Già nell’Antico Testamento Dio provvede di fornire all’uomo di una serie di precetti – per lo più pratici – che gli consentano di vivere una vita dignitosa in terra e allo stesso tempo guadagnarsi un posto nel cielo servendo Dio: questi i Dieci Comandamenti, o decalogo. Ma anche il Nuovo Testamento ha qualcosa da dirci riguardo il Bene e il Male. «Carissimi, amiamoci gli uni gli altri, perché l’amore è da Dio […]. In questo sta l’amore: non siamo stati noi ad amare Dio, ma è lui che ha amato noi» (1Gv 4,7.10) leggiamo nella Prima lettera di San Giovanni Apostolo. Queste poche righe mostrano come Dio, che è Amore in modo perfetto, permetta all’uomo di sperimentare e vivere questo amore in prima persona. L’amore, la misericordia, il Bene, derivano tutti da Dio. Il male, al contrario, non deriva da Dio, ma da una condizione che è la totale assenza di Dio: è quello che la Chiesa chiama “peccato”. È proprio il peccato, la totale assenza di Dio, che invoglia l’uomo a cadere in tentazione, alla totale autoreferenzialità espressa da un egoismo che non lascia spazio ad alcun tipo di amore per il prossimo. I valori e le norme morali sono necessari all’uomo, proprio perché egli è fragile, incapace di realizzare pienamente sé stesso, se non con l’aiuto dell’altro e dell’Alto. «Se osserverete i miei comandamenti, rimarrete nel mio amore, come io ho osservato i comandamenti del Padre mio e rimango nel suo amore» (Gv 15, 10) dice Gesù, mostrando che, per l’uomo, è necessario un comando che arrivi dall’alto: se così non fosse, regnerebbero i pochi sui molti, giustificando la “supremazia del più forte”, che implicherebbe conseguenze gravissime per l’umanità tutta, eliminando la pari dignità e il pari valore di ogni uomo.

“Dio esiste”

Se le prime due affermazioni dell’argomento morale sono vere, è dunque possibile concludere che anche la terza proposizione sia vera: Dio esiste. L’argomento morale, però, non è che una delle tante e diverse prove per l’esistenza di Dio formulate nel corso dei secoli. Non è certamente infallibile, ed è contestabile sotto diversi aspetti. L’approccio filosofico all’esistenza di Dio, tuttavia, è stato per secoli, e resta tutt’oggi, uno strumento efficace al fine di mostrare la razionalità e la ragionevolezza di quella che è la fede cristiana.
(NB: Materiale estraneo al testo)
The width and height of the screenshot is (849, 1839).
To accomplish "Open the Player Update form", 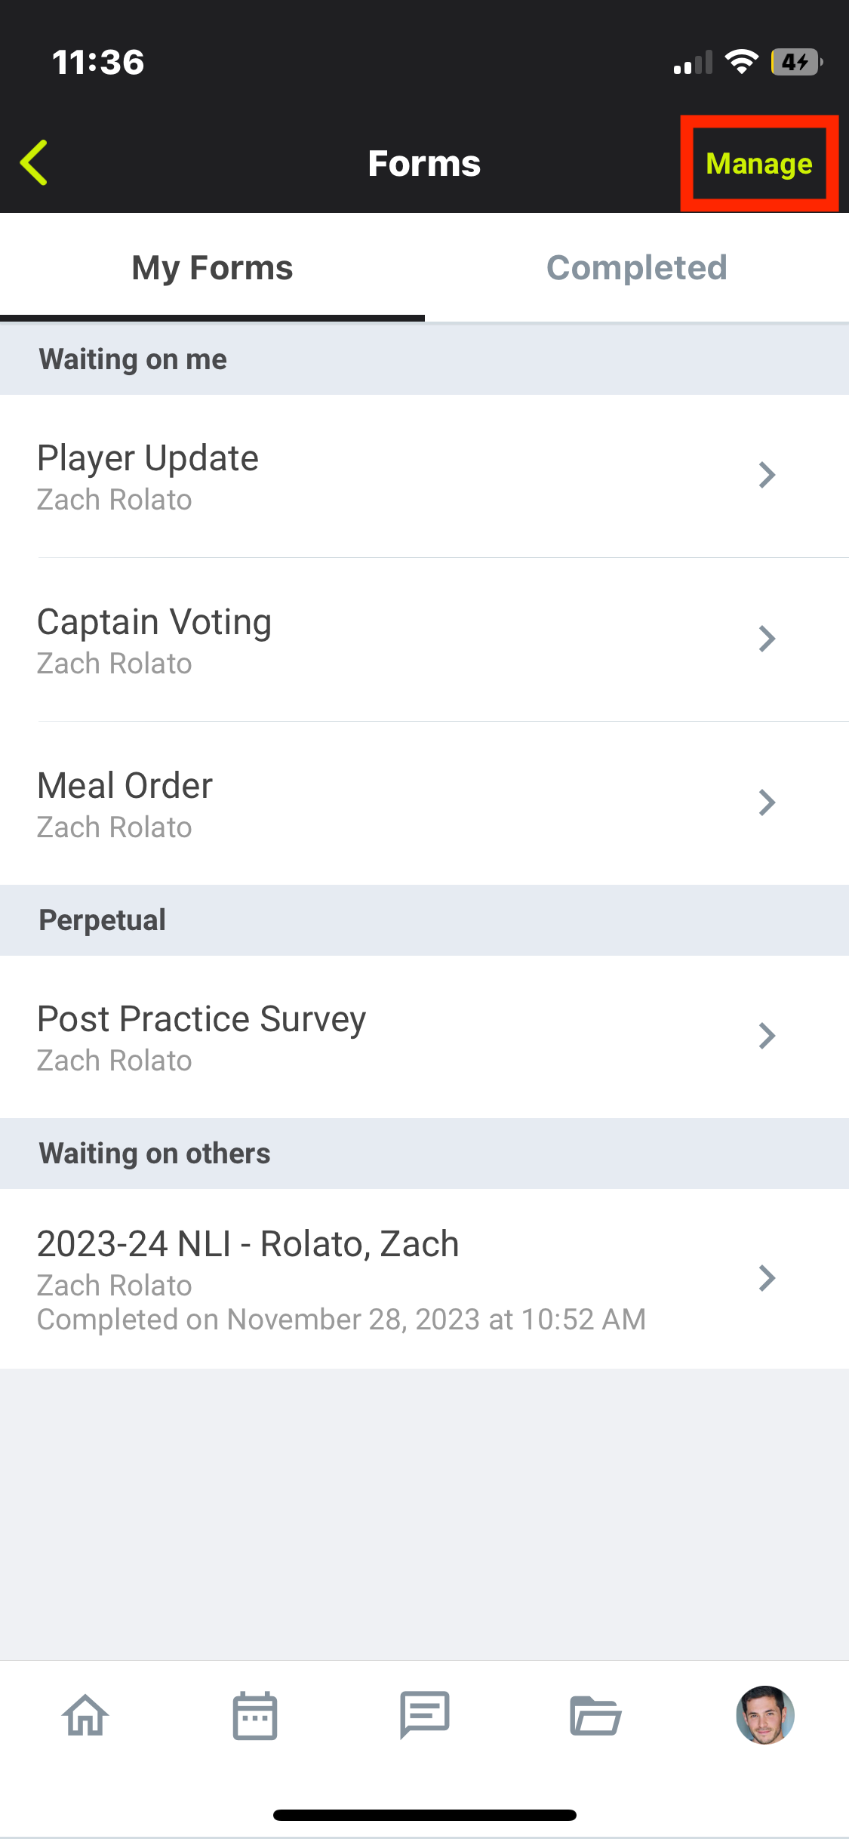I will click(x=424, y=476).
Per quanto, però, numerosi e impegnati possano essere gli approcci, per così dire “accademici”, alla domanda circa l’esistenza di Dio, l’unica via di accesso alla Verità resterà sempre l’incontro personale con Dio stesso: è solo mediante la conoscenza personale di Gesù Cristo che l’uomo può arrivare alla pienezza e alla completa realizzazione di sé stesso, unicamente all’interno del corpo vivente che è la Chiesa.